J.M. : C’est un handicap relativement invisible. Les autres voient qu’il y a quelque chose qui cloche chez vous, mais on n’a pas de béquilles, pas de fauteuil. Et on essaie de se fondre dans la masse avec la ferme volonté de ne pas être traité différemment, de ne pas se faire remarquer. On intègre très jeune qu’à partir du moment où on est vu comme différent, on risque d’être harcelé. Il ne faut surtout pas se résigner. On doit travailler deux fois plus que les autres. Quand on s’intéresse à quelque chose, on est très doué et on devient des experts en la matière. Il faut exploiter cela.

 

Décrypter le langage non-verbal est une de vos difficultés depuis toute petite, cela vous joue-t-il encore des tours ?

J.M. : Oh oui ! En 2014, j’étais en stage pour passer mon brevet pour être directrice de centre de loisirs. Un parent qui voulait me parler s’est approché de moi. Il se tenait droit sans rien me demander. Je l’ai ignoré. Et il est reparti. La directrice de la structure l’a vu et m’a reproché de ne pas lui avoir adressé la parole. Mais moi, je ne pouvais pas deviner qu’il voulait me parler. Paradoxalement, parfois ça me protège. D’autres collègues professeurs stagiaires me disent que certaines attitudes d’élèves leur semblent hostiles et les paralysent. Moi je ne les vois pas, donc ça ne me perturbe pas.

 

Vous avez du mal à communiquer et vous excellez dans les cours magistraux, comment l’expliquez-vous ? Au collège déjà, vous aidiez vos camarades qui comprenaient beaucoup mieux le cours avec vous.
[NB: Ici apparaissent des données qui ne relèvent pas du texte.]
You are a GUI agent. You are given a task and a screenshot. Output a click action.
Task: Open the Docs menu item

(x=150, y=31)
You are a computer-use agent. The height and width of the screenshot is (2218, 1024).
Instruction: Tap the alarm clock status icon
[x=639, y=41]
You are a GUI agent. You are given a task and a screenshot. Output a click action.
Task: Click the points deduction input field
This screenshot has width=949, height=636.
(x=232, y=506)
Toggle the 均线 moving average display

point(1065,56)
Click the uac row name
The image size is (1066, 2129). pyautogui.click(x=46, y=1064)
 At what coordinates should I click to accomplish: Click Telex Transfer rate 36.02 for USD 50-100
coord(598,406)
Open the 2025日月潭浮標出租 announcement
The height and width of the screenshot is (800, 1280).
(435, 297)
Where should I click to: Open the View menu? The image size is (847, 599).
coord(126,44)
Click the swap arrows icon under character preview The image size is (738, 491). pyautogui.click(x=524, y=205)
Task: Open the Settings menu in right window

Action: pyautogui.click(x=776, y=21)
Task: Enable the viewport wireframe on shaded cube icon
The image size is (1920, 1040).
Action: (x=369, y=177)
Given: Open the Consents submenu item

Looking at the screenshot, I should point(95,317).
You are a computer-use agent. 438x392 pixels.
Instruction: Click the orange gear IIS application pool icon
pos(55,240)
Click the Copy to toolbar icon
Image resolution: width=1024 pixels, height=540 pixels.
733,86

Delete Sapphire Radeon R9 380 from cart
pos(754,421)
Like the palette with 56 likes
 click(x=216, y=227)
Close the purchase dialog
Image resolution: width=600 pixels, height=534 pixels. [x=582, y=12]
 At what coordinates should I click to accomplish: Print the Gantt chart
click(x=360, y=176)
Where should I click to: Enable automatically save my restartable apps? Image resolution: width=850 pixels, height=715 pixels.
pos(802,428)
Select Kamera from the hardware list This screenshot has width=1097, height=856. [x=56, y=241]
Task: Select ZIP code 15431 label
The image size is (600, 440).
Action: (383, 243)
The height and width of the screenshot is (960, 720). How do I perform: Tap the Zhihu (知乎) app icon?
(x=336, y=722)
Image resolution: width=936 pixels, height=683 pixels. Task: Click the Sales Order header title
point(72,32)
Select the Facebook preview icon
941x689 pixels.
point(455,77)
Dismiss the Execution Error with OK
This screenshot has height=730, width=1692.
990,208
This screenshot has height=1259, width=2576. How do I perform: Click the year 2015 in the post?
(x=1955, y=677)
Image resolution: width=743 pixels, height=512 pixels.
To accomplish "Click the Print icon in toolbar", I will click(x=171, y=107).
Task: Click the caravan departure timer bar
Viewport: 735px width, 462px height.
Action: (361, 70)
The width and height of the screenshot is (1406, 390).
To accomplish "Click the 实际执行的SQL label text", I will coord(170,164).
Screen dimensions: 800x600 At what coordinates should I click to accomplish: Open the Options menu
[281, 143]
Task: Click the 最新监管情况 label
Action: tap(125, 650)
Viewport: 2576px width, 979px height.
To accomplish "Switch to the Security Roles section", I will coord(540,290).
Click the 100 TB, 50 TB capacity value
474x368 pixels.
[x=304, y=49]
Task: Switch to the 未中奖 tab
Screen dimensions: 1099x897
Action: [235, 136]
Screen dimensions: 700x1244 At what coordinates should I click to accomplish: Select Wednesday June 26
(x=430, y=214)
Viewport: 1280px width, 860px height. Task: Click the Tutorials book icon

J.M. : Depuis l’adolescence, je veux enseigner. J’ai eu une bonne intuition, je suis comme un poisson dans l’eau. C’est un métier qui me correspond bien. J’ai l’impression d’avoir une bonne relation avec les enfants, ma tutrice me l’a confirmé d’ailleurs. L’aspect social est un peu plus compliqué. Il faut manger avec les collègues pour garder un lien avec eux. Cela me demande un effort, ce n’est pas naturel pour moi. Je vais en salle des professeurs quand il n’y a pas trop de monde. J’échange en tête à tête avec mes collègues ou par mail.